• [引用文]:
/---

先日『ヴィゴツキー入門』柴田義松 著を読み終え、衝撃を受けたのでブログにしています。ずっと気になっていたヴィゴツキーですが、やっとこさ勇気を振り絞って足を踏み入れました。もしヴィゴツキーを初めて知る、初めて聞いたなどがあれば以下を参照ください。

レフ・セミョノヴィチ・ヴィゴツキー(ロシア語: Лев Семёнович Выготский, ラテン文字転写: Lev Semenovich Vygotsky、(生誕時は、ロシア語: Лев Симхович Выгодский , ラテン文字転写: Lev Simkhovich Vygodskiy)、(1896年11月17日(ユリウス暦11月5日) - 1934年6月11日))は、ベラルーシ出身のソビエト連邦の心理学者。

唯物弁証法を土台として全く新しい心理学体系を構築し、当時支配的であった既存の心理学(ジークムント・フロイトの精神分析学・ゲシュタルト心理学・行動主義心理学・人格主義心理学など)を鋭く批判した。
(Wikipediaより)
10年ほどの短い研究活動の中で、発達心理学をはじめとする幅広い分野について数多くの実験的・理論的研究を行い、37歳の若さで世を去った。彼のあくなき研究意欲と旺盛な活動は、アレクサンドル・ルリヤやアレクセイ・レオンチェフなど多数の優秀な青年学生を集め、組織された研究集団を作りだした。彼の指導のもとに様々の具体的な心理学問題の実験的研究が実現し、青年学生らはのちのソビエト心理学界の重要な担い手となっている。「心理学のモーツァルト[注釈 1]」とも称され、その思想は21世紀の今日も影響力を持ち続けている。また、20世紀のソビエト障害学の基礎をつくった。

自分自身が国内外の教育に身を置き始めてから6年くらいが経過していますが、これまでの経験から感じたこと、ぼんやりと「こうあるべきではないか」と思い描いていたことを見事に言語化されており、それに対する研究もされているという衝撃の事実でした。
(Wikipediaより)

教育従事者である方々はみなこの本を手にとってみるべきではないかなというくらいの内容でした。

\---

• [課題一覧]:
a – ヴィゴツキーを扱った引用文によると、ヴィゴツキーは何歳で世を去りましたか？
b – ヴィゴツキーを扱った引用文を、最後の文の次から引き継いで書き進めてください。
このあとのデータは、ここでの作業には一切使いません。

• [収集データ]:
/---

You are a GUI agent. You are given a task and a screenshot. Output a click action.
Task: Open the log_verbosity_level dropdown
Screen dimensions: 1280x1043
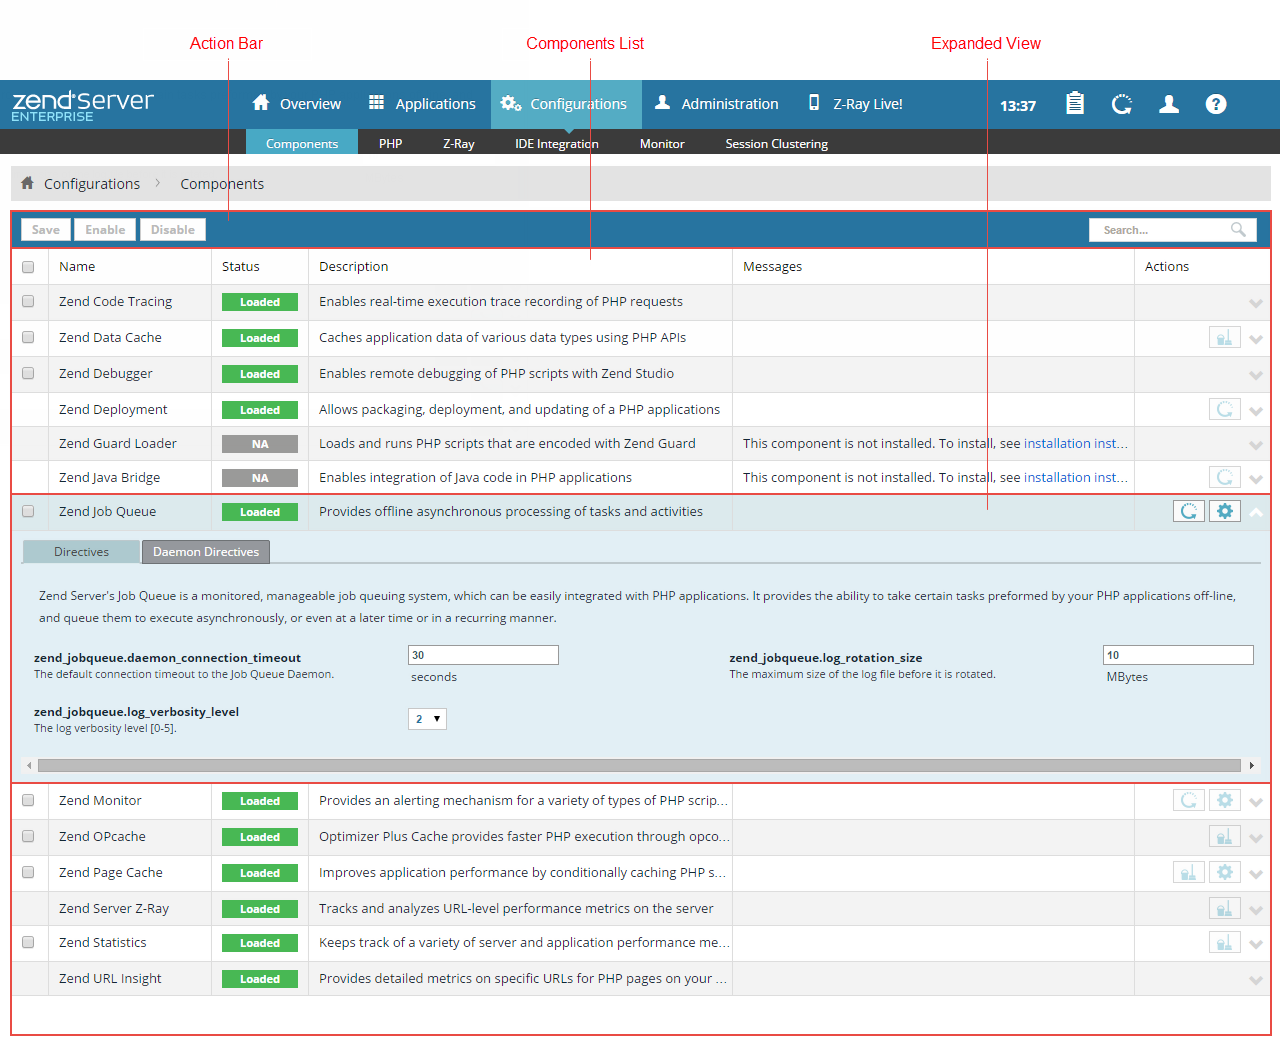pyautogui.click(x=427, y=719)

\---

• [課題ごとの解答]:
a – 37歳です。

b –
とはいえ、私にとって本著は難解で、正直全てを理解したとは言い難く、今は2周目から3周目くらいな感じで、飛ばし読みをしたり、戻ったりして理解を深めていっている感じです。

また、本著はあくまで「入門」に過ぎなく入り口に立ったに過ぎません。なので、ヴィゴツキーの全てを知ったわけではもちろんなく、むしろここから更なる深い沼にハマっていくのだろうなという感覚を持っています。

『思考と言語』や『「発達の最近接領域」の理論』などの著書も読む必要性、また同じくこの領域で有名なピアジェの著書、『ピアジェの教育学』等を読んだ上で概念を多面的に確認し、相対化した上で自分の見解を述べるべきだとは思いますが、あえて今のタイミングでブログにしています。理由は現時点での理解を確認し、そこから考えたこと、共感したポイントを明らかにするためですので、もしかしたら偏りがあるかもしれません。正しく理解をできていない部分があるかもしれません。本ブログは、ひとまず今時点での私自身が感じたことをまとめていきたいと思います。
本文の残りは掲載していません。